Trasferimento di dati tra UE e Stati Uniti: respinto il ricorso innanzi al Tribunale

La Redazione
03 Settembre 2025

Il Tribunale dell’Unione europea ha respinto il ricorso volto all’annullamento della decisione di adeguatezza che disciplina il trasferimento di dati personali tra l’Unione europea e gli Stati Uniti, confermando che, alla data di adozione della decisione impugnata, gli USA garantivano un livello adeguato di protezione dei dati personali trasferiti dall’UE verso organizzazioni statunitensi.

La decisione oggetto di contestazione è stata adottata il 10 luglio 2023, a seguito di significative modifiche normative introdotte negli Stati Uniti che hanno rafforzato le tutele in materia di privacy e modificato la disciplina della Data Protection Review Court (DPRC), organo incaricato del controllo sulla protezione dei dati.

Il ricorrente contestava – tra l’altro – la presunta mancanza di indipendenza della DPRC (che affermava dipendere, invece, dall’esecutivo) e le modalità di raccolta in blocco dei dati personali da parte delle agenzie di intelligence statunitensi, evidenziando, in particolare, l’assenza di un’autorizzazione preventiva da parte di un’autorità indipendente.

Il Tribunale ha ritenuto infondate tali censure: ha evidenziato che i giudici possono essere revocati solo dal procuratore generale e per motivi validi, mentre il procuratore generale o le agenzie di intelligence non possono indebitamente influenzare il loro lavoro. Parimenti la Commissione europea è tenuta a monitorare costantemente il quadro normativo statunitense e può sospendere, modificare o revocare la decisione di adeguatezza qualora intervengano mutamenti rilevanti.

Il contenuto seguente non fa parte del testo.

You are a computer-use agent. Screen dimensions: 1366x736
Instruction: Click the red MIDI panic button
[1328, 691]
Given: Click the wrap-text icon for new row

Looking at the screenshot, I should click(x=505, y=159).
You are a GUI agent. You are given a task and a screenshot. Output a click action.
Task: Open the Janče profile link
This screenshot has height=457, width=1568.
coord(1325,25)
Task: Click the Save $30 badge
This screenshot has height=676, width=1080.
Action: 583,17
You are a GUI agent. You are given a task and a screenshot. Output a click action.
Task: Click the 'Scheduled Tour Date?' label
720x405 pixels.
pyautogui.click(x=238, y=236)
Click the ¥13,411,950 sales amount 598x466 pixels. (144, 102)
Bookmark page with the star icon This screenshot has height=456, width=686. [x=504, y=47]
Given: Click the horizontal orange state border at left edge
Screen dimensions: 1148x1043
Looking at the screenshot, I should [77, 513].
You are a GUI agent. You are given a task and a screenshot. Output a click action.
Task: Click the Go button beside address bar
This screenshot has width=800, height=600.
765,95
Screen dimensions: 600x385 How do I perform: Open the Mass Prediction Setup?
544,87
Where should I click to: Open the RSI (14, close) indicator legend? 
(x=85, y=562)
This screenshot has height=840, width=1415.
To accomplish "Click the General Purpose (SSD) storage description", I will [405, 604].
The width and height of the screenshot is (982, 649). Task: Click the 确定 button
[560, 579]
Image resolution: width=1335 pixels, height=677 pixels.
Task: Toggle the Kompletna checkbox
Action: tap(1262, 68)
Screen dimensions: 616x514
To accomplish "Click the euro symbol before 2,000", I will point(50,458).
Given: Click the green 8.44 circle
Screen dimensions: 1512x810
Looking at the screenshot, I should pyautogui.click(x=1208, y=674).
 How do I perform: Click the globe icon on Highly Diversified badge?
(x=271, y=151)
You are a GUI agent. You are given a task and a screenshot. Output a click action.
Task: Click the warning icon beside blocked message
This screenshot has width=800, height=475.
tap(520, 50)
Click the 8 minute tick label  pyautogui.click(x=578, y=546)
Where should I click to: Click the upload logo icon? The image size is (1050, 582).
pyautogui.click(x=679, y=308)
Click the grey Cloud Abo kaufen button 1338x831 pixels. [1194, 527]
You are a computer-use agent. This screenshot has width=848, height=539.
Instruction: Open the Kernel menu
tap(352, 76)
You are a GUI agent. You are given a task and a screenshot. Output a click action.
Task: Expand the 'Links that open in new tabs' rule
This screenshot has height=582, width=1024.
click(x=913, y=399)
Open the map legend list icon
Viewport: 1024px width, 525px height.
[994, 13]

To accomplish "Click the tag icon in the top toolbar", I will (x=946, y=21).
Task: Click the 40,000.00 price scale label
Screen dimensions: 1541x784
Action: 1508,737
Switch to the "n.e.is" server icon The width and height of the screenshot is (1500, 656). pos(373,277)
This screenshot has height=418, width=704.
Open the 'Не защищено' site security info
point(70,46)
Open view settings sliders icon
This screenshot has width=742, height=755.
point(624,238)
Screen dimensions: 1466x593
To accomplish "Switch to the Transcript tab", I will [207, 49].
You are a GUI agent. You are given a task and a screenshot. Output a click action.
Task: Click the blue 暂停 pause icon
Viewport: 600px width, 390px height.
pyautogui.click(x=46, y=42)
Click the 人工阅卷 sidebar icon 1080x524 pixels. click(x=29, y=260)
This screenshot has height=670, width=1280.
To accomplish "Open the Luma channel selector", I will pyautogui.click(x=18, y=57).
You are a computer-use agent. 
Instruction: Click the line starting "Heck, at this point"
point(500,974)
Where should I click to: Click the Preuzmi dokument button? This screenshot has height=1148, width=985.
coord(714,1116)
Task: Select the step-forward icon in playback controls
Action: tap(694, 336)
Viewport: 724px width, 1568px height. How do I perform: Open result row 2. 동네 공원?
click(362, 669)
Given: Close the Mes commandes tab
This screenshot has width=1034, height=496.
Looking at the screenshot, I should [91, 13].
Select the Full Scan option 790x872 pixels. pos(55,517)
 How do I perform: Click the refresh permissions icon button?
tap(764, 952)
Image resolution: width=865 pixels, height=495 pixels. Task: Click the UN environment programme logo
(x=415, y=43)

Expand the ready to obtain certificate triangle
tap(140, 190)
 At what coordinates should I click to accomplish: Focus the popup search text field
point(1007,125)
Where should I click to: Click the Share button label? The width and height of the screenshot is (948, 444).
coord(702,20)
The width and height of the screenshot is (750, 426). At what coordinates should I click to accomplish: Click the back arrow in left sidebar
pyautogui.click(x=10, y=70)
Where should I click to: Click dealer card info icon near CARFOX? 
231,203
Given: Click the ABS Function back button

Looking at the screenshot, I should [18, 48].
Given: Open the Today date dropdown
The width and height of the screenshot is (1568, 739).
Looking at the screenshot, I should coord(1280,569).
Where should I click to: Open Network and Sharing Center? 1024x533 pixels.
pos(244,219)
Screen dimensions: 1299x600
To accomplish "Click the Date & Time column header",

Quanto alla raccolta in blocco dei dati, il Tribunale ha osservato che la giurisprudenza Schrems II non impone necessariamente un’autorizzazione preventiva da parte di un’autorità indipendente, ma richiede almeno la possibilità di un controllo giurisdizionale a posteriori, che nel sistema statunitense è garantito dalla DPRC. Pertanto, secondo il Tribunale, il diritto degli Stati Uniti assicura una tutela giuridica sostanzialmente equivalente a quella prevista dal diritto dell’Unione.

Il ricorso è stato integralmente respinto.